I like the bandage gun. I would like to see more items like that. Not necessarily only healing, but different types of utility. Additionally, I would like to see Arena improved to an actual competitive ladder. Players should be able to play competitive games whenever they want without going outside of the game.
What are your thoughts on Week 1 of FNCS?
I think they knocked it out of the park. The only issue was what happened in the EU semi-finals with the top 500 teams not being able to queue. I really enjoyed watching everything. The performance of Zayt, Saf, HighSky, and Commandment was incredible. Overall, the storylines focused on the players and not technical issues or broken game mechanics. No complaints from me, none.
One more note is that the format of the final round is perfect. A custom lobby where the same teams play multiple games. That is competitive Fortnite to me.
First, let me preface this. People have expectations that you can make predictions. It is very difficult to make predictions in a BR. I do not even know who qualified yet or who will be contested off spawn. (This interview was recorded before Week 2 of FNCS.) All that said, my picks are:
- EU: Crue, beehive, chapix, and ritz
- NAE: 72hrs, Vivid, Chap, and CizLucky
What are the characteristics or aspects of a squad that make teams successful?
I believe it is chemistry and how long a team has played together. Additionally, the intelligence of players is important. The chemistry, longevity, and IQ of players are the keys.
What do you like to do outside of gaming?
I do not do too much outside of gaming. I like consuming content, watching TV, reading, playing games with friends, and having a good time in life. I used to play sports but developed arthritis. Gaming has been my passion and hobby; now it’s my job. I do not need to do anything else.
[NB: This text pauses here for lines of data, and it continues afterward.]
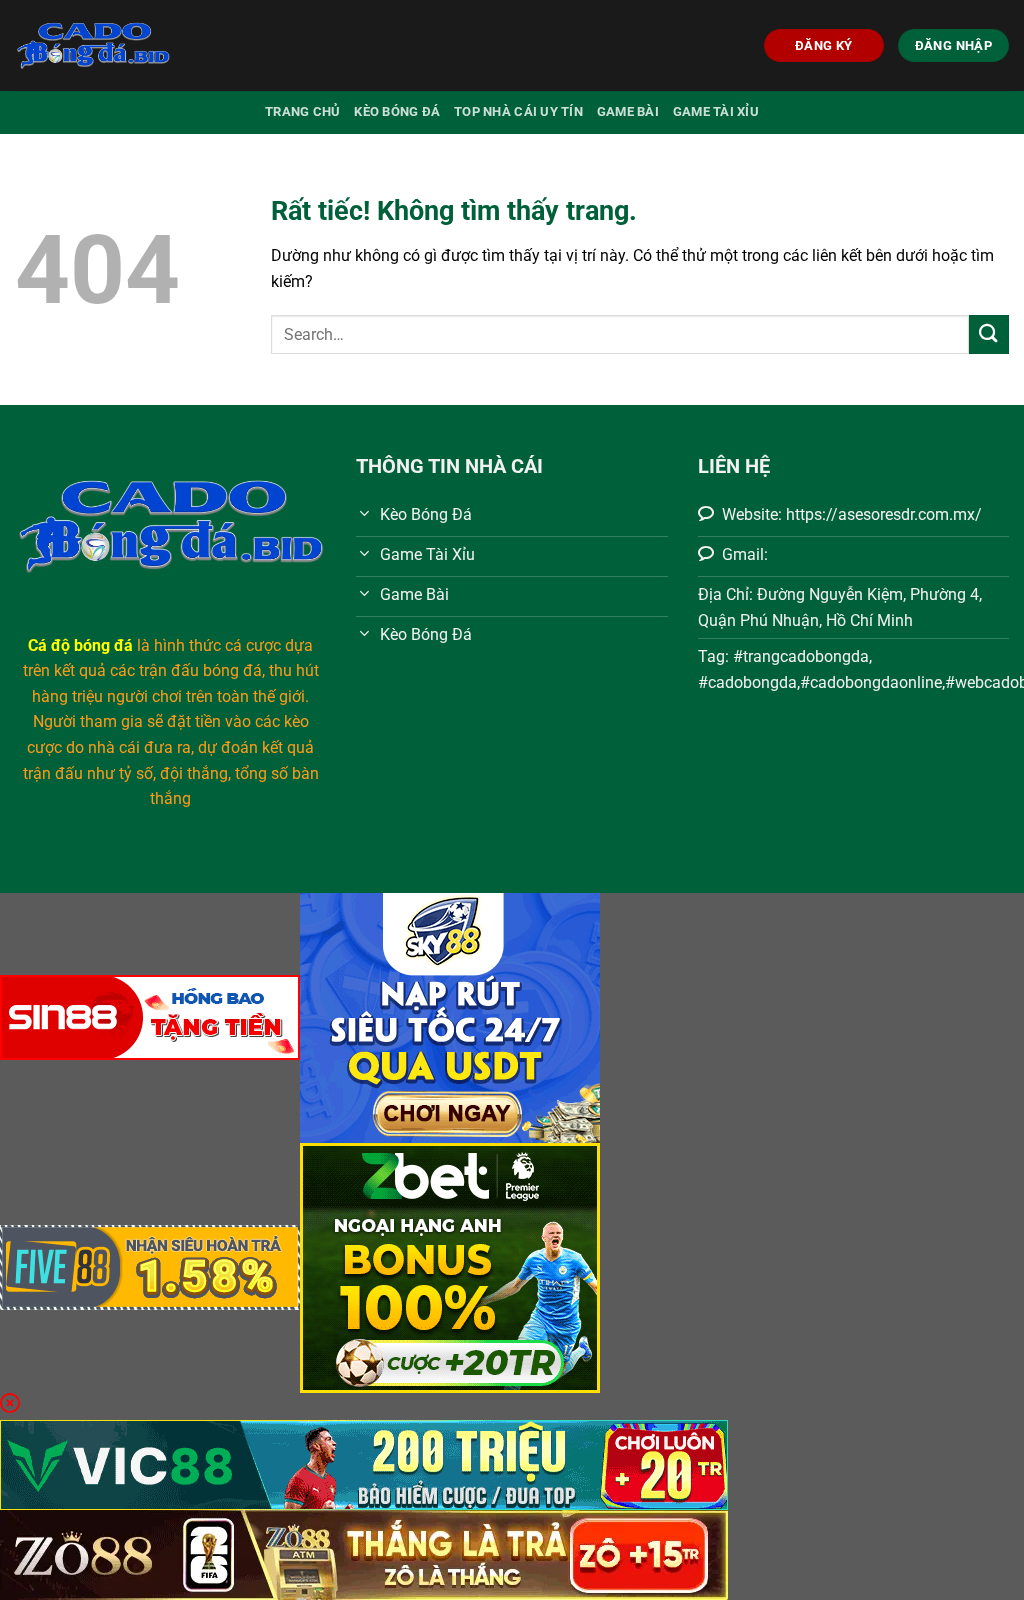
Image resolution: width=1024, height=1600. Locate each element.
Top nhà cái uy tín (518, 111)
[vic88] (364, 1463)
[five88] (150, 1266)
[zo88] (364, 1553)
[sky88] (450, 1016)
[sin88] (150, 1016)
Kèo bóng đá (397, 111)
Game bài (628, 111)
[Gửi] (989, 334)
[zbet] (450, 1266)
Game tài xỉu (716, 111)
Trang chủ (302, 111)
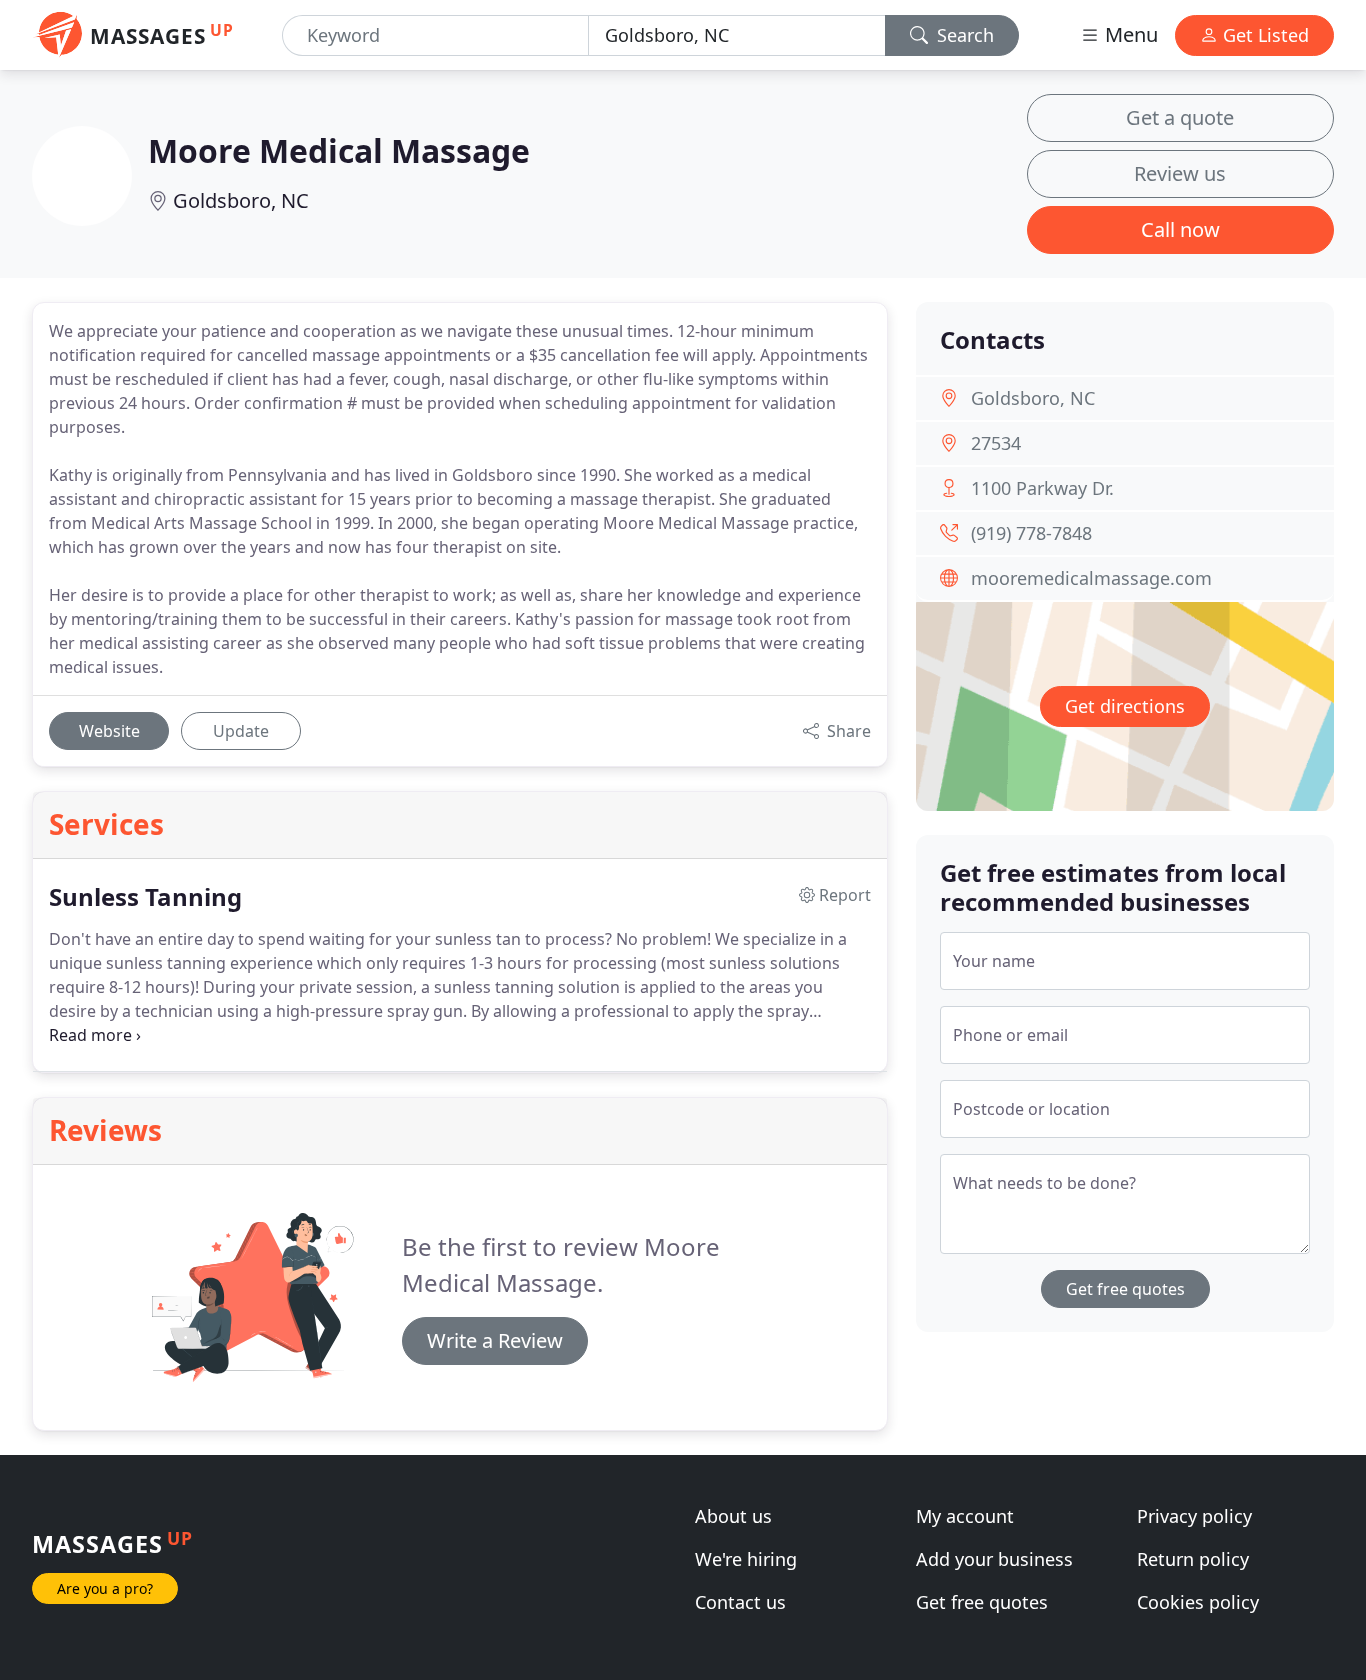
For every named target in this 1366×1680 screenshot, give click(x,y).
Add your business (994, 1559)
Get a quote (1180, 117)
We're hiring (746, 1559)
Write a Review (495, 1340)
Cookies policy (1198, 1602)
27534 (996, 443)
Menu (1129, 34)
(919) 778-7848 (1031, 533)
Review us (1180, 173)
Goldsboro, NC (241, 200)
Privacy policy (1194, 1516)
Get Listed (1263, 35)
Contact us (740, 1602)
What did you do before you made gaming a career?
I was an electrical and computer engineer. I designed medical devices and industrial manufacturing equipment. I worked on the printed circuit boards inside those devices.
Who is your favorite player/caster/streamer?
My favorite caster, by far, is Sadokist in Counter-Strike. I also enjoy Quickshot from League of Legends.
As far as players, I like to watch the mechanic beasts Bugha, Aspect, Kylix, Khuna, and moqii. I do not care for the interaction with viewers. It is just so much fun to watch mechanic gods.
What has been your favorite experience within esports?
I am from Massachusetts and went to the CSGO Boston Major. It was intense, exciting, and emotional to watch the finals. It was over 10 years since a U.S. team won a major tournament. The experience was magical and something I hope we can see here in Fortnite.
What is next for Ballatw?
I am going to do more casting. I want to do as much as I can when the opportunity presents itself. There is a possibility of trying to play the game at a high level. If there is no broadcast for the next FNCS, I might form a squad.
Daily Esports thanks Ballatw for taking the time to speak with us. He was a pleasure to speak with. Ballatw does wonderful work for everyone in the Fortnite world. We wish him the best in his future endeavors and a long successful career.